_Task_. Repeat the whole listing, keeping each line as it is.

++++++

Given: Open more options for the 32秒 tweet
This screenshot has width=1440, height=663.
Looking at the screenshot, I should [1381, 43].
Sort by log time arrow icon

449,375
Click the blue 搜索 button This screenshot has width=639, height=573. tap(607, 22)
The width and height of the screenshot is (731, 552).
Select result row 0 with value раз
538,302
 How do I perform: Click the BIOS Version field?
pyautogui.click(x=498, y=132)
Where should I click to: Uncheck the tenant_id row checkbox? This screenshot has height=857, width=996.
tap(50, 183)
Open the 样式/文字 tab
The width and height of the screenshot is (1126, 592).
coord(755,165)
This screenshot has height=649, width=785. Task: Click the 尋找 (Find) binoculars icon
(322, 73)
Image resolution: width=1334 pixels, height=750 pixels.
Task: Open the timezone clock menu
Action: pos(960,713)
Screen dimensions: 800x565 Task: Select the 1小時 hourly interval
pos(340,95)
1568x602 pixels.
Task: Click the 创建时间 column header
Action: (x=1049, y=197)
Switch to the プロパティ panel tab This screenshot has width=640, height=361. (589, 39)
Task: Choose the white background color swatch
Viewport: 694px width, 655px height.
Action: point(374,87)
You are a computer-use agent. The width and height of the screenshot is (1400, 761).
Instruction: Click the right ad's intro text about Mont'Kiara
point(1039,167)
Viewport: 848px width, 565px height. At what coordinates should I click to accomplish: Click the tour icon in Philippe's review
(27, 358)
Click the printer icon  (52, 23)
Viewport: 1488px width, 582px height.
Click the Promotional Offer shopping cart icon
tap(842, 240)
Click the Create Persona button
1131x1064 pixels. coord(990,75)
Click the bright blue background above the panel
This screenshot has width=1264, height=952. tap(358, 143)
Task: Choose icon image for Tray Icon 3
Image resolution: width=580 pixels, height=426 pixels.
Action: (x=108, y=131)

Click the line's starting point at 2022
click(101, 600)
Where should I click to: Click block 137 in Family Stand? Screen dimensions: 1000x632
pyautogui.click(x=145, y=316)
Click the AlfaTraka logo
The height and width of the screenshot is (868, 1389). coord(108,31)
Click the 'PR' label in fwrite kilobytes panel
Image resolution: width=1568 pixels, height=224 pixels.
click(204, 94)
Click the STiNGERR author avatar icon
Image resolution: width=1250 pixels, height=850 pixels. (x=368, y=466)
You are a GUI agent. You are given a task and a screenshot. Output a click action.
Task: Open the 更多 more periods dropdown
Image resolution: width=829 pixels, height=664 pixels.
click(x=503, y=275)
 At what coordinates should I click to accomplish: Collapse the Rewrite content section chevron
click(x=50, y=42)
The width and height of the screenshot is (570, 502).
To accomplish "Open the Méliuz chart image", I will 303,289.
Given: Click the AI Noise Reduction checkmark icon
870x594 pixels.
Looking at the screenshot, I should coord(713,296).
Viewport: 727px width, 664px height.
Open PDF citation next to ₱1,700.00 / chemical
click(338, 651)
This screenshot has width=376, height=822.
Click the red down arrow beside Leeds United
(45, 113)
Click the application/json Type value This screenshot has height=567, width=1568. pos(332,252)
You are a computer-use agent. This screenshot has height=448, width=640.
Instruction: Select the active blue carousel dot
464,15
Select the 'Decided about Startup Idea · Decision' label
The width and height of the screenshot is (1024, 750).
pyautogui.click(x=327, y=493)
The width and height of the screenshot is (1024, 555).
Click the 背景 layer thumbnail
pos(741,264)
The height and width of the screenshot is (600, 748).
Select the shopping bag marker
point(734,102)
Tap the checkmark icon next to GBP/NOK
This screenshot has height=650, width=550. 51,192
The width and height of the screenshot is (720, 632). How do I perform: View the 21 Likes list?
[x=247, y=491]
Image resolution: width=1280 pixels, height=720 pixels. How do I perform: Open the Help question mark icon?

++++++

_Solution_.
Given: Open more options for the 32秒 tweet
This screenshot has width=1440, height=663.
Looking at the screenshot, I should [1381, 43].
Sort by log time arrow icon

449,375
Click the blue 搜索 button This screenshot has width=639, height=573. tap(607, 22)
The width and height of the screenshot is (731, 552).
Select result row 0 with value раз
538,302
 How do I perform: Click the BIOS Version field?
pyautogui.click(x=498, y=132)
Where should I click to: Uncheck the tenant_id row checkbox? This screenshot has height=857, width=996.
tap(50, 183)
Open the 样式/文字 tab
The width and height of the screenshot is (1126, 592).
coord(755,165)
This screenshot has height=649, width=785. Task: Click the 尋找 (Find) binoculars icon
(322, 73)
Image resolution: width=1334 pixels, height=750 pixels.
Task: Open the timezone clock menu
Action: pos(960,713)
Screen dimensions: 800x565 Task: Select the 1小時 hourly interval
pos(340,95)
1568x602 pixels.
Task: Click the 创建时间 column header
Action: (x=1049, y=197)
Switch to the プロパティ panel tab This screenshot has width=640, height=361. (589, 39)
Task: Choose the white background color swatch
Viewport: 694px width, 655px height.
Action: point(374,87)
You are a computer-use agent. The width and height of the screenshot is (1400, 761).
Instruction: Click the right ad's intro text about Mont'Kiara
point(1039,167)
Viewport: 848px width, 565px height. At what coordinates should I click to accomplish: Click the tour icon in Philippe's review
(27, 358)
Click the printer icon  (52, 23)
Viewport: 1488px width, 582px height.
Click the Promotional Offer shopping cart icon
tap(842, 240)
Click the Create Persona button
1131x1064 pixels. coord(990,75)
Click the bright blue background above the panel
This screenshot has width=1264, height=952. tap(358, 143)
Task: Choose icon image for Tray Icon 3
Image resolution: width=580 pixels, height=426 pixels.
Action: (x=108, y=131)

Click the line's starting point at 2022
click(101, 600)
Where should I click to: Click block 137 in Family Stand? Screen dimensions: 1000x632
pyautogui.click(x=145, y=316)
Click the AlfaTraka logo
The height and width of the screenshot is (868, 1389). coord(108,31)
Click the 'PR' label in fwrite kilobytes panel
Image resolution: width=1568 pixels, height=224 pixels.
click(204, 94)
Click the STiNGERR author avatar icon
Image resolution: width=1250 pixels, height=850 pixels. (x=368, y=466)
You are a GUI agent. You are given a task and a screenshot. Output a click action.
Task: Open the 更多 more periods dropdown
Image resolution: width=829 pixels, height=664 pixels.
click(x=503, y=275)
 At what coordinates should I click to accomplish: Collapse the Rewrite content section chevron
click(x=50, y=42)
The width and height of the screenshot is (570, 502).
To accomplish "Open the Méliuz chart image", I will 303,289.
Given: Click the AI Noise Reduction checkmark icon
870x594 pixels.
Looking at the screenshot, I should coord(713,296).
Viewport: 727px width, 664px height.
Open PDF citation next to ₱1,700.00 / chemical
click(338, 651)
This screenshot has width=376, height=822.
Click the red down arrow beside Leeds United
(45, 113)
Click the application/json Type value This screenshot has height=567, width=1568. pos(332,252)
You are a computer-use agent. This screenshot has height=448, width=640.
Instruction: Select the active blue carousel dot
464,15
Select the 'Decided about Startup Idea · Decision' label
The width and height of the screenshot is (1024, 750).
pyautogui.click(x=327, y=493)
The width and height of the screenshot is (1024, 555).
Click the 背景 layer thumbnail
pos(741,264)
The height and width of the screenshot is (600, 748).
Select the shopping bag marker
point(734,102)
Tap the checkmark icon next to GBP/NOK
This screenshot has height=650, width=550. 51,192
The width and height of the screenshot is (720, 632). How do I perform: View the 21 Likes list?
[x=247, y=491]
Image resolution: width=1280 pixels, height=720 pixels. How do I perform: Open the Help question mark icon?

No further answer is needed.